Sometimes situations come up when you need a little extra cash. If you have bad credit, this could be a real problem. However, if you’re lucky enough to be a homeowner you’re in good luck. The question is not “if” you can get a loan, but “how much” you can get and what interest rate you will pay.
Bad Credit Loans
Homeowners in need of some fast cash can get something called a home equity loan. But if you have bad credit, you may not be able to get as much as you might need. Borrowing against the equity in your home when you have bad credit can leave you open for several pitfalls if you’re not careful.
People with poor credit are often victim to sky-high interest rates, unfair lending practices and more. According to the Personal Money Network, there are ways to get the money you need without making yourself vulnerable to these types of predatory lenders.
Know Your Debt-to-Income Ratio
When you take out a home equity loan, you are actually using your home as collateral or as a guarantee. While this is often a given, you still want to pay close attention to the numbers. Knowing your debt-to-income ratio (the amount of debt you owe divided by your income). If your ratio falls in the lower 40s then you’re likely in a position for a prime interest rate. If your DTI is higher than that, take steps to improve your credit score before applying for a loan to keep you out of the higher interest bracket.
Determine How Much Equity You Have
With most lenders, you can borrow as much as 80% of the value of your home. This is determined by the loan-to-value ratio, which takes the current market value of your home and multiplies it by 80%. Then the amount you owe is subtracted from the total to give you your LTV.
If this is too complex for you, don’t worry, there are many online home equity loan calculators that will quickly do the math for you. The main point here is that with this figure you can pretty much determine just how much money you can borrow against your home.
Fix Your Credit Report
Get a copy of your credit report before asking for the loan. The first thing you want to do is to look for errors and/omissions. Not every company that you pay money to will report your history to the credit bureau and when they do, mistakes may happen, which need to be corrected.

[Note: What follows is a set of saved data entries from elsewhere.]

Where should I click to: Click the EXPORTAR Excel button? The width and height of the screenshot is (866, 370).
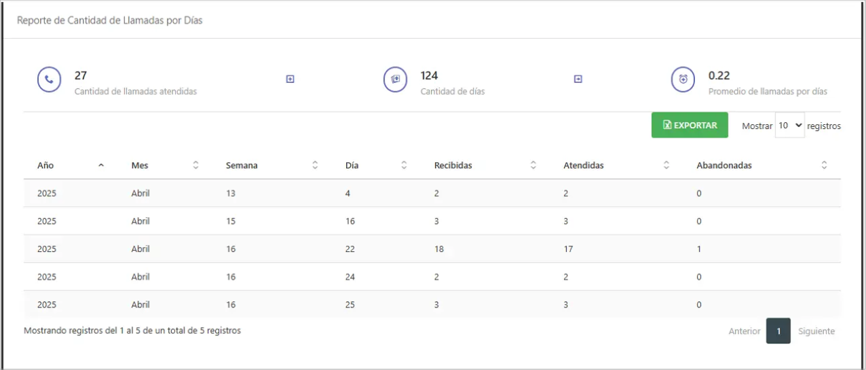[x=689, y=126]
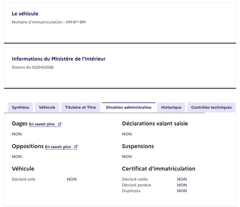Click the 'Certificat d'immatriculation' heading
The image size is (240, 207).
pyautogui.click(x=158, y=169)
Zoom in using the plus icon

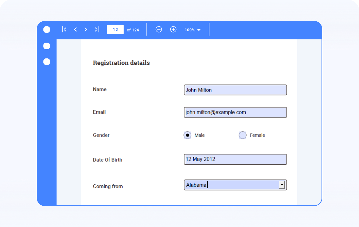point(173,29)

When you check your report, aside from making sure that all the creditors listed on your account are legit, pay close attention to your credit utilization ratios. Keeping your ratios below 30% or less on any revolving credit and below 10% of other types of loans can help you to get that ideal interest rate.
Avoid Applying for New Debt
Before you apply for the loan, avoid applying for any new credit cards or other types of debt. Each time a lender looks at your credit it can affect your score, and even new credit can impact it negatively because you have no established history with the creditor.

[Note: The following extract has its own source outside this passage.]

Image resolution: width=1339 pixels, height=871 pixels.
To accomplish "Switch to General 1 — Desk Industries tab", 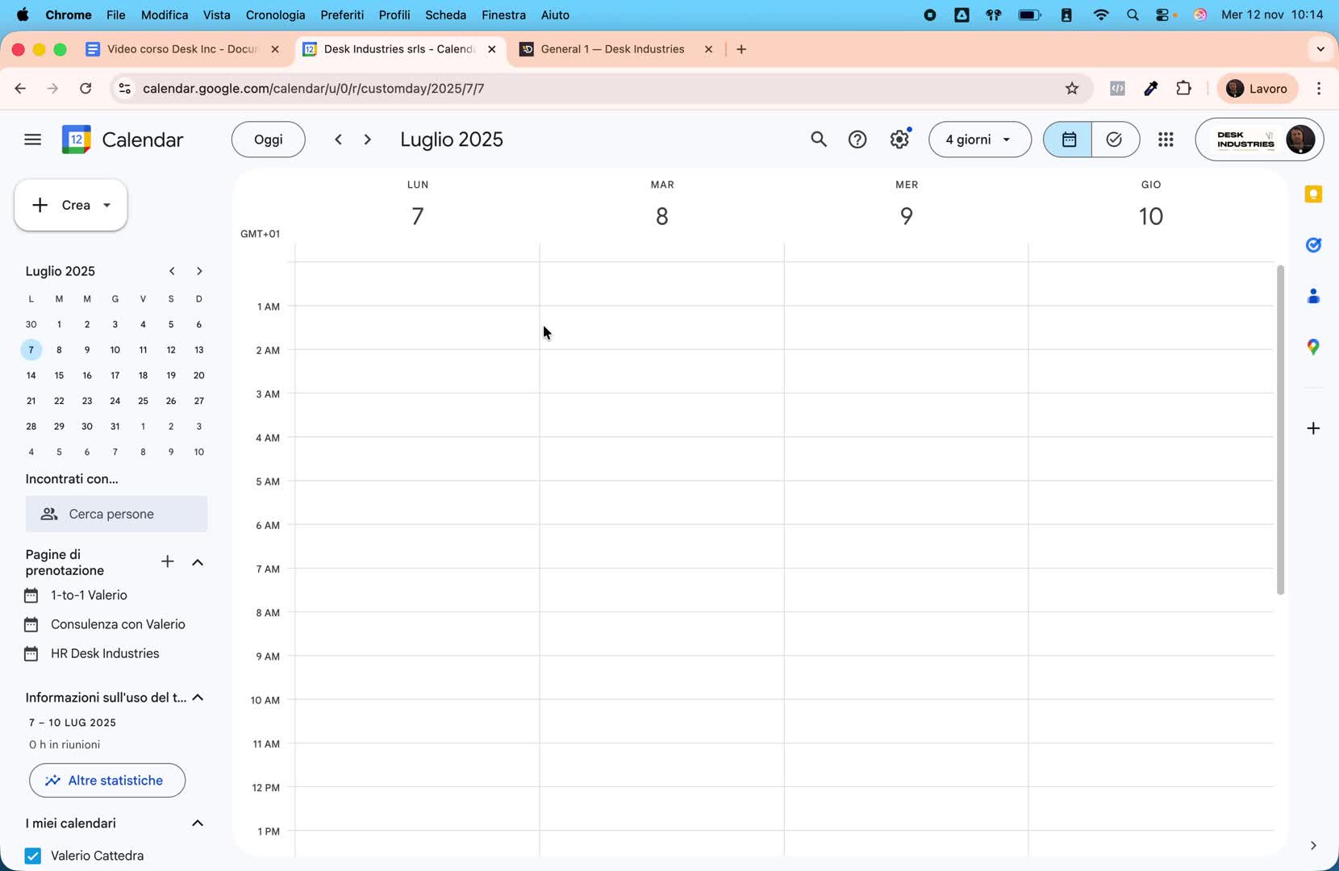I will (612, 49).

To make sure you get the loan at the interest rate you need, avoid taking on any new credit for at least six months before you apply.
You have a home and you want to protect it so you must be careful. Take the time and do your homework. There are several different types of lenders that will be willing to give you a loan so you’re not stuck with your local bank or financial institution.

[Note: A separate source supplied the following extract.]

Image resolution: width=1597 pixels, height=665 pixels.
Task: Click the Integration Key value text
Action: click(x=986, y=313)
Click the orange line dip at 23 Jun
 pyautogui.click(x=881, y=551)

Each lender has its own set of parameters for loan approval so it’s worth taking the time to investigate your options thoroughly in order to find the best terms for your loan.
Getting a home equity loan with poor credit can be a challenge, but it is not impossible. They are just one of the many different financing options for homeowners. As long as you know what cards you are playing and do your homework, it is possible to find a lender to work with you and get you the cash you need.